Yes it's an anecdote! Were you expecting original research in a Slashdot comment?
Having gone without power because of storms myself, my thoughts are with you.
Maybe you can amuse yourself by keeping a count of how many times you walk into a room and flip the light switch without even thinking about it. :)
(No, it doesn't help a lot, but it helps take your mind of things at least a little bit.)
Cogito, igitur comedam pizza.
Hell, I grew up near Philly, and now live near Cincinnati. The two cities get almost the exact same weather systems, hitting Philly a day or two after Cincinnati.
My mind is boggled on a yearly basis when schools in Cincinnati shut down because there's *less* than an inch of snow predicted.
BTW, did you know that the Honda Odyssey becomes a total sled with only two inches of snow?
Strong possibility it is due to the tires you use. Odyssey's are pretty common around here and they do ok in the winter. Where I live I'd put on a set of snow tires. They make an amazing difference especially for cars that normally don't do well in sloppy conditions. I have a little sports car (light weight, front engine, rear drive) that without snow tires becomes seriously toboggan-esqe. With snow tires it is actually not bad. Not going to mistake it for my 4x4 truck but certainly fine 99% of the time.
1. Federal Agencies-They have been predicting huge hurricane seasons for years due to man made global warming and have been dead wrong. They need as many hurricanes as possible to get their credibility back, even if it is only a tropical storm-thus they LIE.

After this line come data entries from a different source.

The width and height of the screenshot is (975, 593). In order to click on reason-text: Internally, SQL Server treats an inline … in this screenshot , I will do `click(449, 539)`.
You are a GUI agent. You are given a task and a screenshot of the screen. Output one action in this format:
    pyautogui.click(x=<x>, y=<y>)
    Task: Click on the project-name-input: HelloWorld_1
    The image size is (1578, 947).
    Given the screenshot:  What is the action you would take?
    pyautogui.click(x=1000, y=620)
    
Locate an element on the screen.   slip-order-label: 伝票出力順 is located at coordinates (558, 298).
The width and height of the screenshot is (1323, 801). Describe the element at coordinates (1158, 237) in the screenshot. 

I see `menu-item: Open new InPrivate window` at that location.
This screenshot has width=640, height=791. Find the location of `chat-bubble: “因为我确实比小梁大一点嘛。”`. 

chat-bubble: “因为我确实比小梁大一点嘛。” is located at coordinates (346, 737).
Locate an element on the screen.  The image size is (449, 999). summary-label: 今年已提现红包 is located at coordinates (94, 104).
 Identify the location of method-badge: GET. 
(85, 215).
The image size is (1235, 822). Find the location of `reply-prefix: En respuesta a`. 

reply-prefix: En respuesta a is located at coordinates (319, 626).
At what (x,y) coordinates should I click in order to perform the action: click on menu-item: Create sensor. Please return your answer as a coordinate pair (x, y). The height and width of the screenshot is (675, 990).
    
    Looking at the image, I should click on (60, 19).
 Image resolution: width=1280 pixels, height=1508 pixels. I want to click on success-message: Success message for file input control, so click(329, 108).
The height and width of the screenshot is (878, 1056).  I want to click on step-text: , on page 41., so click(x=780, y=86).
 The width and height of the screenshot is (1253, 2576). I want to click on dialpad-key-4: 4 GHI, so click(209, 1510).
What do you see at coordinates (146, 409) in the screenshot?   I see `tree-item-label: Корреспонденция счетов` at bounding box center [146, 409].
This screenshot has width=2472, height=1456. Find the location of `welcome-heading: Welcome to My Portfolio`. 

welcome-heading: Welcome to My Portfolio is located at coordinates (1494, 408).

2. News agencies-competition is fierce and they need viewers. Sensationalism therefore becomes the norm. I used to love the weather channel. It now sickens me to watch it.
3. Politicians-They needs their FEMA money. Therefore every storm is the "worst I have ever seen".
I've found the Michelin HydroEdge to be a great tire for holding the road in dry and wet conditions. But they proved to be absolutely the worst tire I've ever used for snowy conditions.
Seems to be that a lot of the good wet tires are absolute crap in snow. Not sure why but seems to be common.
I used to live not far from the Ozarks believe it or not so I understand your challenge. Hard to justify chewing up a set of snow tires for the piddling amount of snow that usually shows up. A good set of all weathers and (just in case of emergency) a set of tire chains seems to be the best compromise.
Guess a few billion = Little.
Lost business, lost travel money with airports shutdown, lost tourism (Late summer weekend generate this), just to name a few sources.